The Jamaica-born model informed the crowd that her son was half-French, but she refrained from identifying him directly. "He could be the one with blond hair and blue eyes, and you wouldn't bloody know it," she said, tittering.

Jones loves nothing more than a good riddle -- of race, gender, nationality or any other identifying category that can have its limits, self-imposed or otherwise. Be whoever you want to be in the moment, she seems to say. Dress up for the opener, "This Is Life," as a tribal zebra with a platinum mane for headbanging, much to the delight of the crowd, a mix of industry types and WeHo partyers dancing in the cheap seats.

The tigress of downtown disco recently released an album, "Hurricane," available online. And although her contralto range has narrowed, she's milking the lower half for all its smoldering power. Sounding like a satiated safari beast picking bones out of her teeth, her "Corporate Cannibal" video -- in which her physique is manipulated to look like black, liquid sculpture -- features some of her best vocals and chilliest lyrics in years. "Your meat is sweet to me," she purrs as a bloodthirsty CEO.

The one undeniable flaw in Jones' set may have been her curious neglect of the catwalk that cuts through the box seats. Has there ever been a performer at the Bowl who could have vamped on that belt of stage better than Ms. Jones?

No matter. It was utilized by Of Montreal's chaotic crew, dressed like dream animals from a Richard Scarry book -- cat masks with nude leotards, great winged creatures in red and yellow, and a smoke-gun-wielding priest figure.
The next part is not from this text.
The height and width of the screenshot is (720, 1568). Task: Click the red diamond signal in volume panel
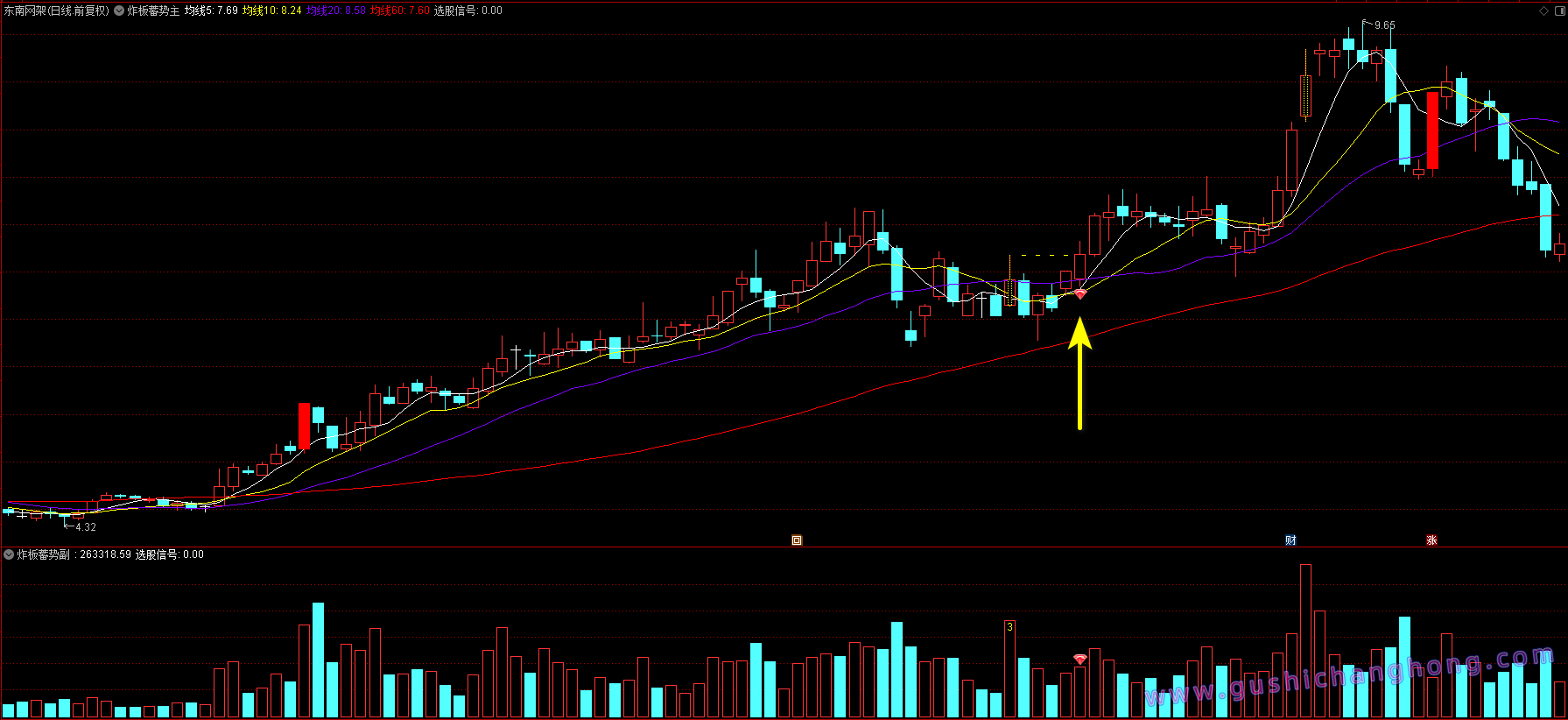point(1080,659)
Kevin Barnes, the Georges Bataille-reading, polyamorous frontman, turned in a focused performance with a feisty edge. Though the Athens, Ga., band is an aesthetic fit with Jones, its circus-like hysterics and verbose lyrics didn't capture audience members, who seemed unfamiliar with the band.

But a few touches helped -- Janelle Monae, a little sister in style to Jones, joined Of Montreal for a faithful rendition of David Bowie's "Moonage Daydream." She first walked onstage in a black suit for "For Our Elegant Caste," leading a white pug on a leash. Barnes fluttered around her, with his own black pug and white knee-high boots, imbuing the come-on lyrics with the arch impeccability of a T.S. Eliot poem.
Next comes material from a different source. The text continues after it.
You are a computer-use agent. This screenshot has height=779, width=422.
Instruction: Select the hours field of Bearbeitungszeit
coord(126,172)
For all the high-minded conceptualism, old-fashioned romance was also in the air. Of Montreal performance artist Nick Gould proposed to keyboardist Dottie Alexander. She said yes and spent the next song wiping away tears.

Opening act Dengue Fever, one of L.A.'s finest, as introduced by host Henry Rollins, led concertgoers out of their picnic reveries to a dark club in Cambodia. Interlacing lead singer Chhom Nimol's ornate vocals with Ethiopian jazz and psychedelic force, they set the tone for a night of adventure.